# G(f(x)) Im so lost.

1. Aug 18, 2011

### Deagonx

1. The problem statement, all variables and given/known data

g(f(x))
g(x) = 3/x+1
f(x)= 3x+2

2. Relevant equations

?

3. The attempt at a solution

Ive had none I dont even know how to attempt this problem.

2. Aug 18, 2011

### dynamicsolo

When you see a composite function, say, g( f(x) ) , that is saying that we will substitute the function f(x) everywhere that 'x' appears in the expression for g(x) . In your problem, this will mean that if g(x) = 3/x+1 ,

by the way, is this $$\frac{3}{x+1} or \frac{3}{x} + 1$$ (I will assume the first -- if you don't use TeX, be sure to use parentheses)

g( f(x) ) = 3 / [ f(x) + 1 ] = 3 / [ ( 3x + 2 ) + 1 ] ,

and make any necessary algebraic simplifications from there.

3. Aug 18, 2011

### GreenPrint

every were you see x in g(x) plug in f(x)

4. Aug 18, 2011

### I like Serena

Welcome to PF, Deagonx!

Try it like this:
g(f(x))
g(u) = 3/u+1
u = f(x) = 3x+2

5. Aug 18, 2011

### Ray Vickson

Maybe you know whether g(x) = 3/(x+1) or g(x) = (3/x) + 1, but nobody else does.
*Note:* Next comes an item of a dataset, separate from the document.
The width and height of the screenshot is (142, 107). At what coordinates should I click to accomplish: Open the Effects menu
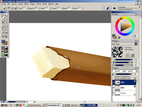pos(39,4)
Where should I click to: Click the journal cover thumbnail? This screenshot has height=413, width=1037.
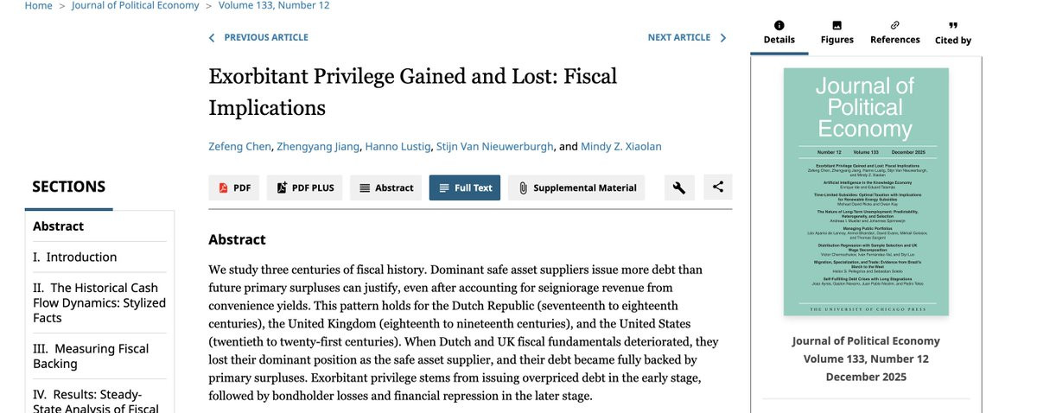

Which one do you mean? (If I read it according to *standard rules*, it means the second form.)

RGV

6. Aug 19, 2011

### Deagonx

They way that I did it was as followed:

If f(x) = 3x + 2. and the equation is g(f(x)) then isn't it really just g(3x+2)

In which case, I came to 3/(3x+2) + 1 which I then simplified to x + 2.5 Which I think is wrong.

7. Aug 19, 2011

### dynamicsolo

This part is correct.

So $$f( g(x) ) = \frac{3}{(3x+2) + 1 } = \frac{3}{3x + 3} .$$ What would that simplify to?

8. Aug 19, 2011

### Deagonx

x + 1?

9. Aug 19, 2011

### dynamicsolo

This is a ratio: what can be done in the numerator and denominator? (Remember, the 3x + 3 is in the denominator.)

10. Aug 19, 2011

### Mentallic

And remember, if the original expression is equal to your new expression, whatever value of x you choose (granted you don't divide by zero), you should be able to plug it into both expressions and the same answer will come out!

11. Aug 19, 2011

### uart

The first part was correct, but the simplification was wrong.

To simplify that expression first put everything on a common denominator.

$$\frac{3}{3x+2} + 1 = \frac{3}{3x+2} + \frac{3x+2}{3x+2}$$

Then simplify it from there.

12. Aug 19, 2011

### dynamicsolo

Evidently, everyone still hasn't settled on what g(x) is. So at least we'll have both possible versions...

By the way, in this version,
$$f( g(x) ) = \frac{3}{(3x+2) + 1 } = \frac{3}{3x + 3} ,$$

you are dividing 3 by ( 3x + 3 ) , not ( 3x + 3 ) by 3 : that's why this version isn't x + 1 .

13. Aug 19, 2011

### uart

Yes it's difficult when the OP wont clarify that, even after being prompted a few times.

But without any other clarification I think we really have to go with what the OP is typing, whether or not that is really what he/she is actually trying to ask.